Analyse autour d’une mesure d’interdiction de départ contre un juge d’instruction

Par Robinson Louis, finissant en droit et journaliste

AlterPresse, 11 fevrier 03

Lorsque, comme étudiant finissant en droit, j’ai entendu la semaine écoulée la nouvelle de l’interdiction de départ pour l’étranger du juge d’instruction des Gonaïves, Me Marcel Jean, je me suis posé la question suivante : est-il frappé d’une mesure de type de conservatoire afin qu’il soit disponible pour la justice en raison de la gravité d’une faute qu’il aurait commise ? C’est en questionnant l’avocat du magistrat instructeur sur les vrais motifs de cette décision, qui a défrayé la chronique, que je me suis rendu compte à quel point le régime en place continue à afficher le plus grand mépris pour le respect de l’indépendance du pouvoir judiciaire. Il s’agissait bien, selon Me Samuel Madistin, d’une mesure d’interdiction de départ prise contre le juge parce qu’il aurait refusé catégoriquement de légaliser la libération forcée du chef d’OP [1], tout puissant des Gonaïves, Amiot Métayer, dit cubain. Ainsi, tous les documents de voyage du juge ont été confisqués.

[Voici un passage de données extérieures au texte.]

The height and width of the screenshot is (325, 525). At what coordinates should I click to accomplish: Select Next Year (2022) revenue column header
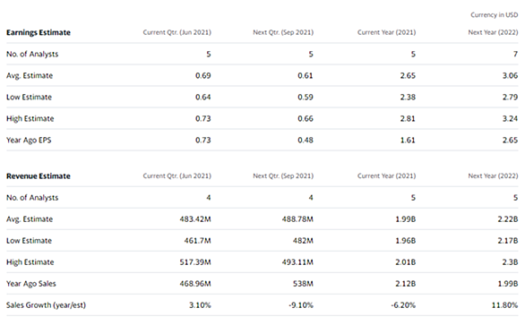[493, 176]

Le Ministre de la Justice, Me Calixte Delatour, qui intervenait sur la question, a affirmé que cette mesure a été prise en raison du fait que personne n’était au courant du départ du juge vers l’étranger. Ce qui revient à dire que Me Marcel Jean devrait informer ces prétendus supérieurs hiérarchiques de sa démarche.

L’un des avocats du Ministère de l’Intérieur, qui ne voulait pas assumer cette responsabilité lors d’une conférence presse au local du dit Ministère, a qualifié la décision prise à l’encontre du juge de "mesure de sagesse" afin d’empêcher une éventuelle fuite du juge qui traite des dossiers importants, dont celui de "cubain". Me Leger, qui devait faire face à un flot de questions de la part des journalistes, a déclaré que cette décision est conforme à l’article 136 de la constitution de 1987, à l’article 12 de la loi portant organisation de la fonction publique et à l’application d’une résolution prise en Conseil des Ministres en mars 2002 ; laquelle résolution fait obligation à tous les agents de la fonction publique de soumettre à leurs supérieurs hiérarchiques leurs projets de voyage à l’étranger pour validation.

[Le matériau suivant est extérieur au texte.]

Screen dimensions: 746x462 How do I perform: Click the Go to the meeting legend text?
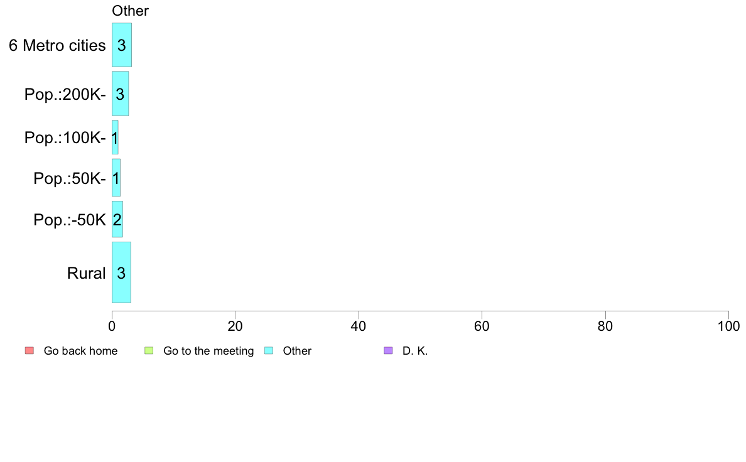[208, 351]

Peut-on, au regard de la loi, prendre une mesure d’interdiction de départ contre un magistrat instructeur qui n’a commis aucune infraction ? Un juge d’instruction est-il un agent de la fonction publique ou a-t-il un supérieur hiérarchique dans le vrai sens du terme ?

Précision, in limine llitis, que la décision du ministère de l’intérieur à l’encontre du juge Jean participe de la logique de dépendance du pouvoir judiciaire vis-à -vis de l’Exécutif. En effet l’autorité compétente peut prendre une mesure d’interdiction de départ contre un individu qui commet une infraction que les lois punissent d’une peine afflictive ou infamante. Pour que cette mesure soit adoptée l’action publique doit être mise en branle. A ma connaissance, aucune action n’a été intentée contre le juge Marcel Jean. Qui plus est, selon toute vraissemblance, il n’a commis aucune action répréhensible. Donc, au regard de la loi, le Ministère de l’Intérieur ne peut, sous quelque prétexte que ce soit, empêcher le magistrat instructeur de laisser le pays. Maintenant, quid de cette résolution du gouvernement prise en Conseil des Ministres au sujet du voyage à l’étranger des agents de la fonction publique.

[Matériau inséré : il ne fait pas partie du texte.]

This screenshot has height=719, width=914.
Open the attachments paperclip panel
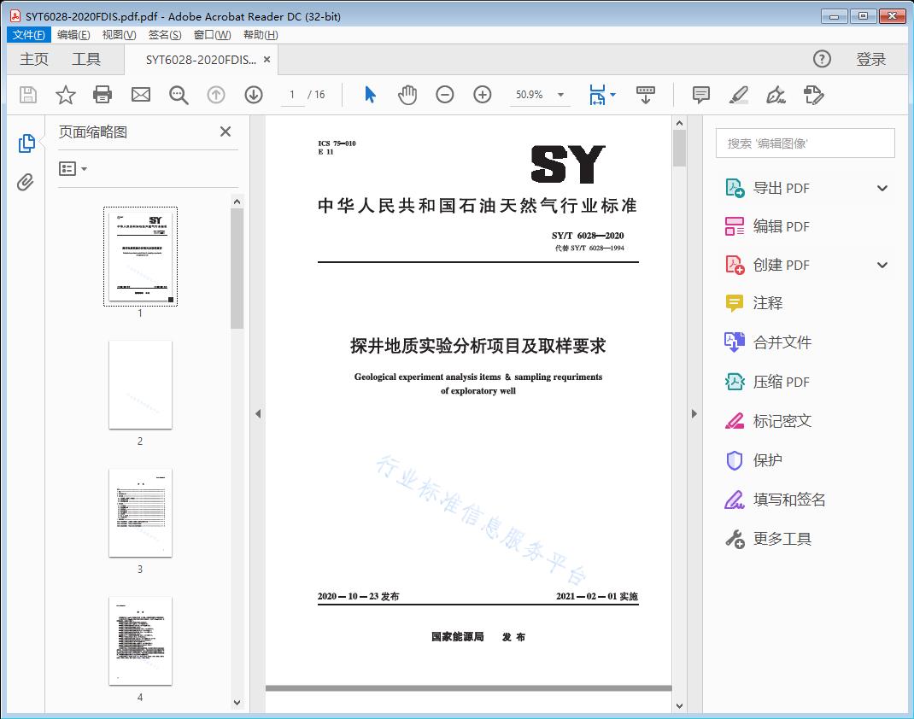coord(26,182)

L’analyse du fondement légal de cette résolution pourra faire l’objet d’un autre débat. La question qui se pose présentement est celle-ci : Un juge instructeur est-il un agent de la fonction publique ? Me référant à l’article 6 de la loi du 19 septembre 1982, établissant le statut général de la fonction publique, je réponds à cette question par la négative. En effet "le statut général de la fonction publique couvre catégoriquement seulement une série d’agents publics. Il s’agit des fonctionnaires et employés de l’administration centrale et concentrée de l’état et collectivités territoriales ainsi que des organismes autonomes à caractère administratif, culturel ou scientifique. Ses dispositions ne s’appliquent pas aux membres et au personnel du pouvoir législatif, aux membres et au personnel du pouvoir judiciaire, aux membres des forces armées et des forces de la police, ni non plus au personnel des établissements publics et à caractère industriel, commercial et financier". A la lumière de cette référence légale, même les non initiés peuvent comprendre que le juge d’instruction n’est pas un agent de la fonction publique et n’a pas comme supérieur hiérarchique le Ministère de la Justice, comme le prétend Me Danton Léger. Par conséquent, la résolution sus-mentionnée ne peut-être utilisée comme un argument valable pour restreindre la liberté de mouvement du juge.

Me Leger a également évoqué l’article 136 de la charte fondamentale dans le cadre de sa défense. Mais il a omis de signaler que le Président de la République n’a d’autres pouvoirs que ceux que lui attribue la constitution (art.150 de la constitution). Il est à signaler que la Déclaration Universelle des Droits de l’Homme consacre dans son article 13 la liberté de mouvement de citoyens. Haïti pays membre de l’Organisation des Nations Unies (ONU) a ratifié cette déclaration. Et en vertu de l’article 276-2 de la constitution, les disposition de la Déclaration Universelle des Droit de l’Homme font partie de la législation de haïtienne et abrogent toutes les lois qui leurs sont contraires.

De ce qui précède, il est évident que tous les arguments avancés par le pouvoir pour justifier l’affront fait au juge ne tiennent pas. Les juristes avisés croient qu’il s’agit là d’un cas de violation de la liberté individuelle et d’un accroc à l’indépendance du pouvoir judiciaire, consacrée par les articles 59, 59-1 et 60 de la constitution de 1987.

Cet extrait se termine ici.